ISBN #: 978-0143126683
Page Count: 656
Copyright: May 27, 2014
Publisher: Penguin Books; First Edition
(Taken from Amazon)
August 30, 1975: the day fifteen-year-old Nola Kellergan is glimpsed fleeing through the woods, never to be heard from again; the day Somerset, New Hampshire, lost its innocence.
Thirty-three years later, Marcus Goldman, a successful young novelist, visits Somerset to see his mentor, Harry Quebert, one of the country’s most respected writers, and to find a cure for his writer’s block as his publisher’s deadline looms. But Marcus’s plans are violently upended when Harry is suddenly and sensationally implicated in the cold-case murder of Nola Kellergan—whom, he admits, he had an affair with. As the national media convicts Harry, Marcus launches his own investigation, following a trail of clues through his mentor’s books, the backwoods and isolated beaches of New Hampshire, and the hidden history of Somerset’s citizens and the man they hold most dear. To save Harry, his own writing career, and eventually even himself, Marcus must answer three questions, all of which are mysteriously connected: Who killed Nola Kellergan? What happened one misty morning in Somerset in the summer of 1975? And how do you write a book to save someone’s life?
(One Year After the Book's Publication)
"A good book, Marcus, is judged not by its last words but by the cumulative effect of all the words that have preceded them. About half a second after finishing your book, after reading the very last word, the reader should be overwhelmed by a particular feeling. For a moment he should only think of what he has just read; he should look at the jacket and smile a little sadly because he is already missing all the characters. A good book, Marcus, is a book you are sorry has ended."
This. This describes exactly what I am feeling right now, at this very moment.

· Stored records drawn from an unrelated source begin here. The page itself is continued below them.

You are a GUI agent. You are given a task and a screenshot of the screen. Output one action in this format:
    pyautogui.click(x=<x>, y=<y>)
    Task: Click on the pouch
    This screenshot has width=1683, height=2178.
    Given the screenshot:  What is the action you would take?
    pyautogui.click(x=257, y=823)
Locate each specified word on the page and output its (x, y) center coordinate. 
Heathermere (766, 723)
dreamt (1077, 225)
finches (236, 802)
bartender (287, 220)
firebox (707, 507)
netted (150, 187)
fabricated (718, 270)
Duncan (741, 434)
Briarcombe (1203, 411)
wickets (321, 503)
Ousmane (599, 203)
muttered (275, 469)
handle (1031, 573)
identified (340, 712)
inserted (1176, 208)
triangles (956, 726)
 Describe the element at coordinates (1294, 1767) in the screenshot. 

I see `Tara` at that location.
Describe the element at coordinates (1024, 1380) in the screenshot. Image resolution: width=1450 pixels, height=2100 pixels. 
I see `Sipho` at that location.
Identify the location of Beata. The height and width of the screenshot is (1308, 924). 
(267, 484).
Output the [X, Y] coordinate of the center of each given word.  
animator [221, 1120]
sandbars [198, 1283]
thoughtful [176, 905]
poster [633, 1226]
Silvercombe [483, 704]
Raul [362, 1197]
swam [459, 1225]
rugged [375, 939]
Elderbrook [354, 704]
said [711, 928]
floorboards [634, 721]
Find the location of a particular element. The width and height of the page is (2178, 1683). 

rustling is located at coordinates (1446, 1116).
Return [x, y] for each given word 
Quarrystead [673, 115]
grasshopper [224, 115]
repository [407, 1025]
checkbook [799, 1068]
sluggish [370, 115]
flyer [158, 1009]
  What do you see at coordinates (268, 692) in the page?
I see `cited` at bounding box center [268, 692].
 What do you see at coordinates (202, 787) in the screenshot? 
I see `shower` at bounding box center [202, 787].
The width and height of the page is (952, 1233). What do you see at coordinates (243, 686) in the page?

In one of the most engaging and exciting reads I have had since Steig Larsson's Millennium Trilogy, Marcus is a first time, best selling author with writer's block. Stressed out and with a deadline for a new novel fast approaching, he decides to head to Somerset, New Hampshire to gain advice and inspiration from his former mentor and best selling novelist, Harry Quebert, who is now his good friend. Thirty three years before, a horrible tragedy had befell the town- 15 year old Nola Kellergan is seen fleeing to the woods with a man chasing after her. She is never seen again.
As Marcus arrives in Somerset, that case is reopened in a horrifying way: Harry is being accused of having an affair and murdering Nola, opening up this years old cold case. Now, Marcus has to race against the clock to free Harry, and write his book as his deadline looms. As he goes through his mentor's old books and notes, Marcus decides to open up his own investigation, while his publishers decide that his next novel should be based on the information he uncovers about the case. During his own impromptu investigation, Marcus begins to unearth far more secrets than he bargained for that this small town had been hiding for all those years. But will it be enough to save Harry and will he find it all on time?
I was seriously so enraptured with this book from page one. It did take me a few chapters to figure out that the story was being told in a depending order, but the last chapter cleared up the reason for that and I totally appreciated that small detail. It explained the story so much more. I have nothing but glowing compliments for this novel. If you read and loved the Millennium Trilogy, then you will love this book. The characters are so well fleshed out, partly because Marcus has to dig deep into Somerset's past and partly because Marcus is writing his novel as we are reading and solving the mystery of who murdered Nola Kellergan. My favorite part about this whole novel, though, was how it kept me on my toes and edge of my seat through the very end. I even had a status update where all I could say was "The hell is going on?!?!" The twists and turns in this novel were great and the final pages were astounding and jaw dropping. The ending was just, wow. I definitely will recommend this to everyone I know who reads books.
*A physical copy of this book was provided by the publisher in exchange for an honest review.